A cette grande richesse de données déjà présentes dans le système d'information des entreprises, vient s'ajouter la diversité de celles qui peuvent être récupérées à l'extérieur, via des processus comme le Data mining. Voilà de quoi complexifier encore les choses, si l'on en croit Pascale Dulac (France Loisirs) :
"Travailler avec des données qui ne viennent plus de chez nous et de nos propres systèmes d'information, mais qui sont récupérées à l'extérieur (réseaux sociaux, chat collaboratif, réponses à des questions ouvertes adressées à nos clients), qui ne sont pas structurées de la même façon que les data internes, et qui ne rentrent donc pas forcément dans les cases que nous avions nous mêmes définies, cela implique un changement de fond dans la façon de travailler."

Pour espérer tirer de la valeur de ces agrégations de data internes et externes, et exploiter efficacement la masse de plus en plus importante de données non structurées (environ 80% des données dans le monde se rangent sous cette catégorie), les méthodes traditionnelles ne suffisent plus. Ainsi, si l'on ne veut pas que la variété de la donnée devienne un obstacle, il va être nécessaire de mettre en place de nouvelles solutions empruntées au monde des big Data.

INTERVIEW : Thalès Communications et Sécurité Jean-François Marcotorchino

La question de la variété des données analysées reste un problème fondamental, et l'hétérogénéité des données, un vrai frein à leur exploitation tous azimuts. On sait pratiquer facilement la juxtaposition de données, le croisement de bases de données et de fichiers, et éventuellement la fusion à certains niveaux de cohérence mais l'exploitation simultanée et mélangée de données de types différents par des algorithmes unifiés a longtemps été un fossé à la méta-analyse. Aujourd'hui, il apparaît néanmoins malgré de gros progrès faits, qu'il y a de plus en plus une attente vis-à-vis de cette capacité à exploiter en même temps des données de nature différente. Mais cette exploitation ne se fera pas de façon similaire en fonction des différents types de données exploitables.

Au-delà de la mobilisation de nouveaux outils, la capacité à résoudre efficacement le problème de la variété va aussi dépendre de la capacité de l'entreprise à mettre en place une data gouvernance adaptée. C'est sur ce dernier point qu'insiste Pierre-Yves Lastic (Sanofi).

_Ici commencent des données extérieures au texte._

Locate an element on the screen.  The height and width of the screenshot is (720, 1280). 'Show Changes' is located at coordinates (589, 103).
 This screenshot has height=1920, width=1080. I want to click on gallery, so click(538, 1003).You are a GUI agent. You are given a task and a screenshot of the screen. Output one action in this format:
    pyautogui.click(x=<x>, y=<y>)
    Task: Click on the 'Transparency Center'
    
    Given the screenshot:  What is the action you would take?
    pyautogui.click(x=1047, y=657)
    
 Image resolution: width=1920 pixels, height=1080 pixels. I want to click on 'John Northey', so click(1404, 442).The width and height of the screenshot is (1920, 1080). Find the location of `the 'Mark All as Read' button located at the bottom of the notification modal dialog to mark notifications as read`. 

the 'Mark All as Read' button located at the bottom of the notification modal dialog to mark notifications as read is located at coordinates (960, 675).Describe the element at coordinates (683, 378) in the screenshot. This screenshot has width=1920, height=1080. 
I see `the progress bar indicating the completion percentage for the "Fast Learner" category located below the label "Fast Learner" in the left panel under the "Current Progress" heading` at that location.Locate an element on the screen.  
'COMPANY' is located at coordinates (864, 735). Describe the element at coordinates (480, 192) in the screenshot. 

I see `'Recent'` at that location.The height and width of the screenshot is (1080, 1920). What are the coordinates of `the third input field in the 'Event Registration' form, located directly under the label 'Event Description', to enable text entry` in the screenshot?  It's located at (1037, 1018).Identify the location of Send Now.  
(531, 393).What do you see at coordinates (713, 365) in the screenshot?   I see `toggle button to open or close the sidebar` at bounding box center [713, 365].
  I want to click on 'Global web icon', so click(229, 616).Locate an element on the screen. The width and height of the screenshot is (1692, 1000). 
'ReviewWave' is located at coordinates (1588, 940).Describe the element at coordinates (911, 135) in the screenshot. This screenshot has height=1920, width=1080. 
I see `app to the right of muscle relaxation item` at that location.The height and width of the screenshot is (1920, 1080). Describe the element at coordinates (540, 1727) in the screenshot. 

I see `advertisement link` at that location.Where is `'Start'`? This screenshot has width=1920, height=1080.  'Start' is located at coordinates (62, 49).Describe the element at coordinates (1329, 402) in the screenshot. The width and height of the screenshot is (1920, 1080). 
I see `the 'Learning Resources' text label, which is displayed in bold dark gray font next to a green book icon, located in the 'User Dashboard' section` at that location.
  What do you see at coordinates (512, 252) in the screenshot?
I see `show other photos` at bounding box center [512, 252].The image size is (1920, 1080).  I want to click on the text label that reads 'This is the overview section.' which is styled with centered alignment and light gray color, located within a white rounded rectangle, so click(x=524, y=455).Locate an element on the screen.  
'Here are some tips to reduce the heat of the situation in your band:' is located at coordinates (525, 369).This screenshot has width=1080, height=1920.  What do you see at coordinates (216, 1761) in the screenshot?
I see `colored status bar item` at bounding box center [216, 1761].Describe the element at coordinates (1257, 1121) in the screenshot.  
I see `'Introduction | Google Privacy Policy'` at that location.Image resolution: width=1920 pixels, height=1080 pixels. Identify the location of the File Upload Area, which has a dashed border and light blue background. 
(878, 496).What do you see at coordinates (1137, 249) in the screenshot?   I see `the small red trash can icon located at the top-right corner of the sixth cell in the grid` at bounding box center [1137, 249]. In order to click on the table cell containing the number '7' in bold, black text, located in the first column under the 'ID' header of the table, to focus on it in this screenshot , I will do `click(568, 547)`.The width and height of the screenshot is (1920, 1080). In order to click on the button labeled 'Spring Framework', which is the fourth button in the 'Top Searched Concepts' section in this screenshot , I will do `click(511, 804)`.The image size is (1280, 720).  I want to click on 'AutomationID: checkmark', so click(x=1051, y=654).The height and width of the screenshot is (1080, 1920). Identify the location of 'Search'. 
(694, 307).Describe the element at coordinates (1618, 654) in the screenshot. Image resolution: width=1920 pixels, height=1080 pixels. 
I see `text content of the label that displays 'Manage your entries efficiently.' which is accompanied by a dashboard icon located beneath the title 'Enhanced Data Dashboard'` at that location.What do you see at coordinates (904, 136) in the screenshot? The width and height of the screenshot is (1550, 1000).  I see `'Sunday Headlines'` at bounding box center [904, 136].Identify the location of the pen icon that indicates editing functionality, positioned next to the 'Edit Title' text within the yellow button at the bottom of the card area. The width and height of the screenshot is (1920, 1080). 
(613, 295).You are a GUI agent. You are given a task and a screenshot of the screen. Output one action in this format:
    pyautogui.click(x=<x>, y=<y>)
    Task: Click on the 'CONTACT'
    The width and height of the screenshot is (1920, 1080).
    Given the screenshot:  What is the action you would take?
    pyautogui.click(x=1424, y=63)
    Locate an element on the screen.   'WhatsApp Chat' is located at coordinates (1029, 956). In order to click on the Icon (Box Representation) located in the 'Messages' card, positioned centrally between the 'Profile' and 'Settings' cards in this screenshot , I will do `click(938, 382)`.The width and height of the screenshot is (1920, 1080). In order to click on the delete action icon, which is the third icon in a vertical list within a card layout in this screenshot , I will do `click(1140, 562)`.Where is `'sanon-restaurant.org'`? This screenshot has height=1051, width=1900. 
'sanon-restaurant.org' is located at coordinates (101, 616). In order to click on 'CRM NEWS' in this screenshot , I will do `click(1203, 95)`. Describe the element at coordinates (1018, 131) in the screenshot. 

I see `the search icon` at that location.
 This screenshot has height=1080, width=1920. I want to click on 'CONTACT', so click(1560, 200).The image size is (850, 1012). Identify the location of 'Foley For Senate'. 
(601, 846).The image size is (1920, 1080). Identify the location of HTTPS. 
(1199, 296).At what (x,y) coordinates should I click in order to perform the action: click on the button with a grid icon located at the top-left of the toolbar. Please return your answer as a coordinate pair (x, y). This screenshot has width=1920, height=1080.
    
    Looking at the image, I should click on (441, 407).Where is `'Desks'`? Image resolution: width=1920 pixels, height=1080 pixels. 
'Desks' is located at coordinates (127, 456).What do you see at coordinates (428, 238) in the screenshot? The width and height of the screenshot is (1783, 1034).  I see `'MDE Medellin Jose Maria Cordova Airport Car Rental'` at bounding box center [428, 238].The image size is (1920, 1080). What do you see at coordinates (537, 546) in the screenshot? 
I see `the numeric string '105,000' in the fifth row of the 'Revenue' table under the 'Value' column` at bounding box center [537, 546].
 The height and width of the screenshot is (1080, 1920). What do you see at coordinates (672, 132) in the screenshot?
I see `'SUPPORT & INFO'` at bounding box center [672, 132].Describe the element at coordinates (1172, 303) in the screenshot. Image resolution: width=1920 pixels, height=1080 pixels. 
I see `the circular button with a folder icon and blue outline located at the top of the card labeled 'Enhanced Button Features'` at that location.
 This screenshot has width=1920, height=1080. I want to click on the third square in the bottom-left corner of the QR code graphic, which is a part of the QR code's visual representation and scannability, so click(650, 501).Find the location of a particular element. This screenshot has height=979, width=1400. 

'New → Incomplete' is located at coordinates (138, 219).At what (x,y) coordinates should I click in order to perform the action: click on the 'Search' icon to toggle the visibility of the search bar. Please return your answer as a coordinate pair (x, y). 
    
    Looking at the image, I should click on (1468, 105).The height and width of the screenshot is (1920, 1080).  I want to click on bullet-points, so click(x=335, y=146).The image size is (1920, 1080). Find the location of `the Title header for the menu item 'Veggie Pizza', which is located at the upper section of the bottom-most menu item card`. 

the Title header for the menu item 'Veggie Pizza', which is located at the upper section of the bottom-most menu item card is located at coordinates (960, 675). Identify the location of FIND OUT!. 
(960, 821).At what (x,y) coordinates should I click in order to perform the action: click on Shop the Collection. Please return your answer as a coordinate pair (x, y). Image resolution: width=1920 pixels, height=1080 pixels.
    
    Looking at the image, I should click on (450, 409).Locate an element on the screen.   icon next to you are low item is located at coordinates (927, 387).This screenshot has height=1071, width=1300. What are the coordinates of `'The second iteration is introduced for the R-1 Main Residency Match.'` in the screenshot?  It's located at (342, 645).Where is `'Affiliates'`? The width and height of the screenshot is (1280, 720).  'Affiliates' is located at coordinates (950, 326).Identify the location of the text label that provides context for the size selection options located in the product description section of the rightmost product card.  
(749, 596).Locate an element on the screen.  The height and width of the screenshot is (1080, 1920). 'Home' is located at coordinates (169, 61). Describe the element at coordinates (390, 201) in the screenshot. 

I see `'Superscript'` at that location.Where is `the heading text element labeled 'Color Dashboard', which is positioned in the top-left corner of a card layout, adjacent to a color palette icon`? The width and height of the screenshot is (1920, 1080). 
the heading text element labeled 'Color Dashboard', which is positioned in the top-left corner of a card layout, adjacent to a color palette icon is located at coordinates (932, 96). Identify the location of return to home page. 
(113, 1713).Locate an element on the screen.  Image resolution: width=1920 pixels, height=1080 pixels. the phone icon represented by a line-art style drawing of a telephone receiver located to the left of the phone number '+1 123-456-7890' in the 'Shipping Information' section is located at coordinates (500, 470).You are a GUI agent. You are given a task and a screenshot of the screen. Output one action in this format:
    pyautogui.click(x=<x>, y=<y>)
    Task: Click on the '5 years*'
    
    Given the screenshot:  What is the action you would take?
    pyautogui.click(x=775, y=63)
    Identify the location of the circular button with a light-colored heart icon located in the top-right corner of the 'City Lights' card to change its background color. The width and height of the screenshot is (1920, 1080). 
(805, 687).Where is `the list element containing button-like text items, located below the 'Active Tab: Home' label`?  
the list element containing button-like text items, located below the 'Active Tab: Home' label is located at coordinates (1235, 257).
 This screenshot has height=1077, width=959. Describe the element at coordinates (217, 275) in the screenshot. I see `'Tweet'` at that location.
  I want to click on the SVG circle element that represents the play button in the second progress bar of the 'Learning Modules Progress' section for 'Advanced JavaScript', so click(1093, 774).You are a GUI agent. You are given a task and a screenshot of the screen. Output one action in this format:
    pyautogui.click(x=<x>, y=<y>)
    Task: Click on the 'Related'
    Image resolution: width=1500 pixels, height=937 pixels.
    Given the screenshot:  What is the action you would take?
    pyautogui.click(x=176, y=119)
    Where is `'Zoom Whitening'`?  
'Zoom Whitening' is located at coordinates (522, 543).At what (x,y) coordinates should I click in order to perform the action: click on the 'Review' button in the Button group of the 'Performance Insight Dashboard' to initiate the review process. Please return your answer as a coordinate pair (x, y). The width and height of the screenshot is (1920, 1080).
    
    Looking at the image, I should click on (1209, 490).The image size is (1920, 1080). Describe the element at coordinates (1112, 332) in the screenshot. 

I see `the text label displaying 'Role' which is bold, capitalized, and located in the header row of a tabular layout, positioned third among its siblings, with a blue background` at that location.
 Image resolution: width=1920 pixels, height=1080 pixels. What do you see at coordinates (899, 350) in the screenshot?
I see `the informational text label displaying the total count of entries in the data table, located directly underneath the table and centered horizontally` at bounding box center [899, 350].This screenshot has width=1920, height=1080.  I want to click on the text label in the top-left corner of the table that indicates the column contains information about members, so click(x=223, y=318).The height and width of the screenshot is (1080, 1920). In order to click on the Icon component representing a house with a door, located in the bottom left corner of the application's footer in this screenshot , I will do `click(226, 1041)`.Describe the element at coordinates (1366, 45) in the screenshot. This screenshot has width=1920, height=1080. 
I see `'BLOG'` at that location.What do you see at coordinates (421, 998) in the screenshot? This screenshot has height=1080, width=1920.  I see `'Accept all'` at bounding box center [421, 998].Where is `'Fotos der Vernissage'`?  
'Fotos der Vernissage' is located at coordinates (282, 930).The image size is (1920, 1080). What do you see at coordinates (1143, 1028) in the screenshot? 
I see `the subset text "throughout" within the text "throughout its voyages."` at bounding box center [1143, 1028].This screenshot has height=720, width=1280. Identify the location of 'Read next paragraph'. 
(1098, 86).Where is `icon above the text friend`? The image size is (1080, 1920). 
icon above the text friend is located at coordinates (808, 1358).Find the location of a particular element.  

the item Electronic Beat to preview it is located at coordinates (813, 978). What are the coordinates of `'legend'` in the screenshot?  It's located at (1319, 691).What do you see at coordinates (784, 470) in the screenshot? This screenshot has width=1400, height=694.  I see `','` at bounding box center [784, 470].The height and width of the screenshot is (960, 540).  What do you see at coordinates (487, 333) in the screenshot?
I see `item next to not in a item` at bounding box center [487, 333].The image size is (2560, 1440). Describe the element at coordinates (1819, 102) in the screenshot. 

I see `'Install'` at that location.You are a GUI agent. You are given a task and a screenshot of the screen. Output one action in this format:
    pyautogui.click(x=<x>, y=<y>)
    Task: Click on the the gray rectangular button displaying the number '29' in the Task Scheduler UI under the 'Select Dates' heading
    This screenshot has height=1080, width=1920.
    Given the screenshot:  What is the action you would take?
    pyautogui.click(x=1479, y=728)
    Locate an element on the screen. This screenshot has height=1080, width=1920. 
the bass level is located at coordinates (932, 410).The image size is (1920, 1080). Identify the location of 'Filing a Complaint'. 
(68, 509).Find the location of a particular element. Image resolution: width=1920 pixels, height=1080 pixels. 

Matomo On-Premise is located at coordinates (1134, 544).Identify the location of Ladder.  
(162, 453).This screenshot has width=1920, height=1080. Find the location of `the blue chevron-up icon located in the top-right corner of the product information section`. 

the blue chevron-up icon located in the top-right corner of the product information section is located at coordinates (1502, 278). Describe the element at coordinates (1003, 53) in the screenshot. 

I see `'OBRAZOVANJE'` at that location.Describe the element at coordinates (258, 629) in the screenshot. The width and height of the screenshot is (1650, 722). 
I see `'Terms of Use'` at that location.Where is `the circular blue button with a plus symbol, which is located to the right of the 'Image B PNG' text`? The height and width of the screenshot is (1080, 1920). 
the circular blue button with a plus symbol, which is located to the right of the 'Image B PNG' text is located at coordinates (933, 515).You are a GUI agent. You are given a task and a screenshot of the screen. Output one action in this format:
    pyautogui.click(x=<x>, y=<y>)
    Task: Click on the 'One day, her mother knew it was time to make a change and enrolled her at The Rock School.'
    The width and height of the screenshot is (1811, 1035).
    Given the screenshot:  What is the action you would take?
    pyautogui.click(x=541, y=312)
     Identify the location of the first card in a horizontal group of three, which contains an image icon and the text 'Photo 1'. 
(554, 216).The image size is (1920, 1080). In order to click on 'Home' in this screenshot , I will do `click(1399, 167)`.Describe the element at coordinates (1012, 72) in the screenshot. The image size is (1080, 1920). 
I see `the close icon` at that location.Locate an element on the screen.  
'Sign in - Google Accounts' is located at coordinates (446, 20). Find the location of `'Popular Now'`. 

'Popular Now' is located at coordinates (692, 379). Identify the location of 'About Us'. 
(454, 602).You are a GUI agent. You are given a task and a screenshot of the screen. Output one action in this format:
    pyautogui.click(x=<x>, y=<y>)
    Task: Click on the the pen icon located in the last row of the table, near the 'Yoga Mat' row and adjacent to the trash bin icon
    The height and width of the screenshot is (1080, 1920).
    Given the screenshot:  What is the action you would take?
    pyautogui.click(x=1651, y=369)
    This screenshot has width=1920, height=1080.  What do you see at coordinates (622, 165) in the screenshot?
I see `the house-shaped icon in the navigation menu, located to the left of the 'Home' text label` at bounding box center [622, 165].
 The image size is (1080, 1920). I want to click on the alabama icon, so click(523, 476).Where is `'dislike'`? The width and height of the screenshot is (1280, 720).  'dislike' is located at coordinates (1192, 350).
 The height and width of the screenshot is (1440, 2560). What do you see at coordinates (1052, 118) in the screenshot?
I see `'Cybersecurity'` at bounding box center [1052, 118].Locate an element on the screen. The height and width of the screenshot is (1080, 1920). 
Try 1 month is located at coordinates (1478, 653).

INTERVIEW : Sanofi Pierre-Yves Lastic

"De même qu'aujourd'hui les essais nucléaires ne sont plus réalisés sur le terrain avec de vraies bombes mais par ordinateur, le secteur de la biologie humaine tente de mettre en place des essais cliniques virtuels. Ces simulations nécessitent de mettre en commun des données variées, venant de la recherche fondamentale en les corrélant avec des données cliniques issues du monde du soin. Les caractéristiques de ces données ne sont pas les mêmes, et les faire communiquer nécessite donc de veiller au préalable au bon respect des règles quiles encadrent, et peuvent varier."